**EXERCISE REQUIREMENTS**:
Below are several records. Retype exactly those lines running from the one with "Image resolution: width=798" through the one with "Turn on the All Editable toggle", end lines included, and no others.

Start of DATA RECORDS

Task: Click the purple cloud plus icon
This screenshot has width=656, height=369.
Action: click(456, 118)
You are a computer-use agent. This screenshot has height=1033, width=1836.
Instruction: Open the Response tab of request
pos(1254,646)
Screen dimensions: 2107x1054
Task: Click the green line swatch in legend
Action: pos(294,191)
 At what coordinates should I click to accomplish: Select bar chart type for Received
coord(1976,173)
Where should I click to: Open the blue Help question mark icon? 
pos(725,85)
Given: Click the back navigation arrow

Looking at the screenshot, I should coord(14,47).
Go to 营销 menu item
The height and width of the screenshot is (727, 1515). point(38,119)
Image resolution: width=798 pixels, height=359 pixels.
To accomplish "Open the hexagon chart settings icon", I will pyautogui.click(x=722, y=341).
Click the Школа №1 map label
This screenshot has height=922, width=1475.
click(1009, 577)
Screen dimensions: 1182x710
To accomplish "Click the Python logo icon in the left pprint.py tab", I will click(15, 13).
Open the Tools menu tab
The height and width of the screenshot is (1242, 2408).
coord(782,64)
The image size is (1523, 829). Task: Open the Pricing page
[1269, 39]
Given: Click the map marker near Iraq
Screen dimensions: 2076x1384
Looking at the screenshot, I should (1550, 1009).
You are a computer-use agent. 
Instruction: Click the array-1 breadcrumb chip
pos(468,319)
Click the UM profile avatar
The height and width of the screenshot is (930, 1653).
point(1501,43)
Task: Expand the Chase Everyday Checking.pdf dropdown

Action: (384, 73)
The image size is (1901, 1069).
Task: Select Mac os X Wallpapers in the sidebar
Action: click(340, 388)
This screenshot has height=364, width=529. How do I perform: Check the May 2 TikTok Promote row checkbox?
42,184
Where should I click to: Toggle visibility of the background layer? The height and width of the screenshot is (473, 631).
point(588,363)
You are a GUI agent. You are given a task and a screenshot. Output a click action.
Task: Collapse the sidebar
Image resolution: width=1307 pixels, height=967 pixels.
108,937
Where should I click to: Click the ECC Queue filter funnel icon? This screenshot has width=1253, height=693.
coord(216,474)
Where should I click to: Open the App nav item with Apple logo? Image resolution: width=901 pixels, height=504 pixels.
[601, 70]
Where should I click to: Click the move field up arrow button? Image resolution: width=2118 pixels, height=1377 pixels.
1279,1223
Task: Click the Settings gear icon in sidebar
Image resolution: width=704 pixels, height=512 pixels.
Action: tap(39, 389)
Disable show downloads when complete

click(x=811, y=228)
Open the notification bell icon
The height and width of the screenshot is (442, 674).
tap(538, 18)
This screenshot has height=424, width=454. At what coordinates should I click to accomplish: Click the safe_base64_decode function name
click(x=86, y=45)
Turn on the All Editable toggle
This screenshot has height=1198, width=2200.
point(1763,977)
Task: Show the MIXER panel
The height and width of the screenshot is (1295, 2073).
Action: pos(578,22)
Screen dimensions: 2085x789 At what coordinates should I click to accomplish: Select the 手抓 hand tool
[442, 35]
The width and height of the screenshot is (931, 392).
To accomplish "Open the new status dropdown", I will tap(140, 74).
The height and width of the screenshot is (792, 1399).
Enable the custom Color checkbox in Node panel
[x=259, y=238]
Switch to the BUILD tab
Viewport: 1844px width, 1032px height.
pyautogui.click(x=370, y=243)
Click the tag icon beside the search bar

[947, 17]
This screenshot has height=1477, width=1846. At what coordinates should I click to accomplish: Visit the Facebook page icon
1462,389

End of DATA RECORDS

**ANSWER SPACE**:
Image resolution: width=798 pixels, height=359 pixels.
To accomplish "Open the hexagon chart settings icon", I will pyautogui.click(x=722, y=341).
Click the Школа №1 map label
This screenshot has height=922, width=1475.
click(1009, 577)
Screen dimensions: 1182x710
To accomplish "Click the Python logo icon in the left pprint.py tab", I will click(15, 13).
Open the Tools menu tab
The height and width of the screenshot is (1242, 2408).
coord(782,64)
The image size is (1523, 829). Task: Open the Pricing page
[1269, 39]
Given: Click the map marker near Iraq
Screen dimensions: 2076x1384
Looking at the screenshot, I should (1550, 1009).
You are a computer-use agent. 
Instruction: Click the array-1 breadcrumb chip
pos(468,319)
Click the UM profile avatar
The height and width of the screenshot is (930, 1653).
point(1501,43)
Task: Expand the Chase Everyday Checking.pdf dropdown

Action: (384, 73)
The image size is (1901, 1069).
Task: Select Mac os X Wallpapers in the sidebar
Action: click(340, 388)
This screenshot has height=364, width=529. How do I perform: Check the May 2 TikTok Promote row checkbox?
42,184
Where should I click to: Toggle visibility of the background layer? The height and width of the screenshot is (473, 631).
point(588,363)
You are a GUI agent. You are given a task and a screenshot. Output a click action.
Task: Collapse the sidebar
Image resolution: width=1307 pixels, height=967 pixels.
108,937
Where should I click to: Click the ECC Queue filter funnel icon? This screenshot has width=1253, height=693.
coord(216,474)
Where should I click to: Open the App nav item with Apple logo? Image resolution: width=901 pixels, height=504 pixels.
[601, 70]
Where should I click to: Click the move field up arrow button? Image resolution: width=2118 pixels, height=1377 pixels.
1279,1223
Task: Click the Settings gear icon in sidebar
Image resolution: width=704 pixels, height=512 pixels.
Action: tap(39, 389)
Disable show downloads when complete

click(x=811, y=228)
Open the notification bell icon
The height and width of the screenshot is (442, 674).
tap(538, 18)
This screenshot has height=424, width=454. At what coordinates should I click to accomplish: Click the safe_base64_decode function name
click(x=86, y=45)
Turn on the All Editable toggle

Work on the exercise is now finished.